A question that ecological restorationists must contemplate is whether to consider indigenous fire frequency as “natural” or seek to mimic historic fire regimes by understanding and incorporating indigenous TEM practices. Anderson (2005:335) argues that restoring landscapes and ecosystems to a condition that is self-sustaining may be impossible if that “natural” condition has not existed in the last ten to twelve thousand years. Therefore, understanding the practices, patterns and effects of indigenous fire management is critical to restoring historic fire regimes. To do so requires an interdisciplinary and integrative approach that addresses issues of scale (in time and space) and acknowledges the important role of indigenous peoples’ TEM (Anderson and Barbour 2003, Anderson 2005). …

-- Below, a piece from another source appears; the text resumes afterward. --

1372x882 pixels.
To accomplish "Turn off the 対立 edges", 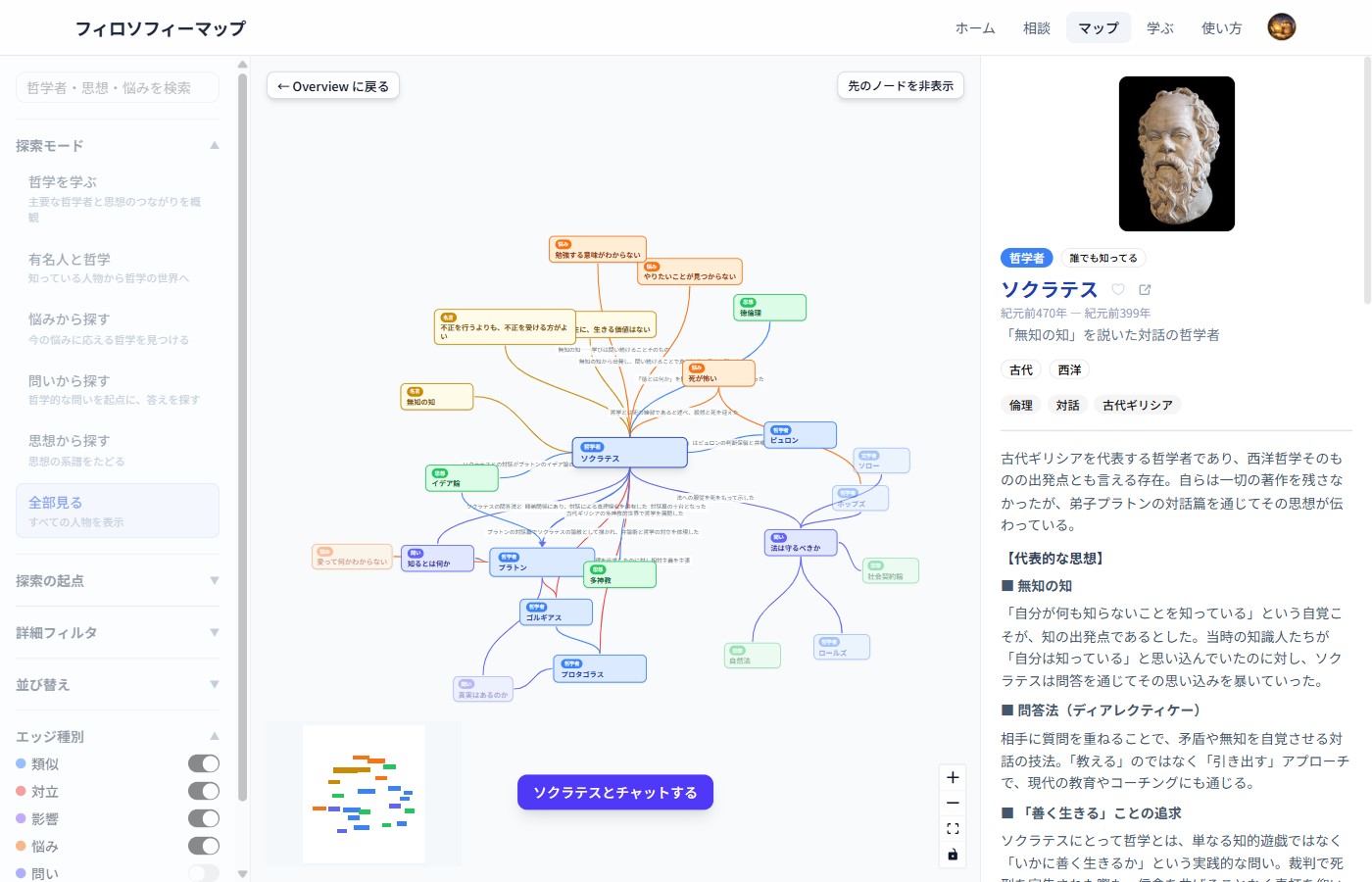I will pos(203,790).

We recommend a framework (Table 5) for developing restoration projects in landscapes that were formerly managed by indigenous burning. In this framework, reconstructing historic fire regimes that reflect indigenous peoples’ management practices and their reasons to burn is an essential first step to restoring traditionally managed prairies to pre-European settlement conditions. Site selection and exploratory experiments to simulate indigenous management techniques are other key steps. Our framework builds upon recommendations for restoring endangered species habitats and for applying indigenous management practices to restoration projects (Schultz 2001, Anderson 2005).

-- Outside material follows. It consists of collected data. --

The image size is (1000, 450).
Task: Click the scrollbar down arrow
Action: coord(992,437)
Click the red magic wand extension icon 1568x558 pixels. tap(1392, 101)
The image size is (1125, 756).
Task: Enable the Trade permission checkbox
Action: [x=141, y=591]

For both sets of objectives, it is important to understand what the distribution, geographical extent, and species composition of historic prairies and savannas were in the past. Understanding how indigenous management practices shaped the ecology of these habitats includes learning what the historic species assemblages were, the ways indigenous people used fire and other management techniques, including how ethnobotanical plants were harvested (Anderson 2005:339-340). Whether focal species are culturally significant or at risk of endangerment, returning frequent, low-intensity fires and implementing follow-up monitoring are essential restoration project elements. …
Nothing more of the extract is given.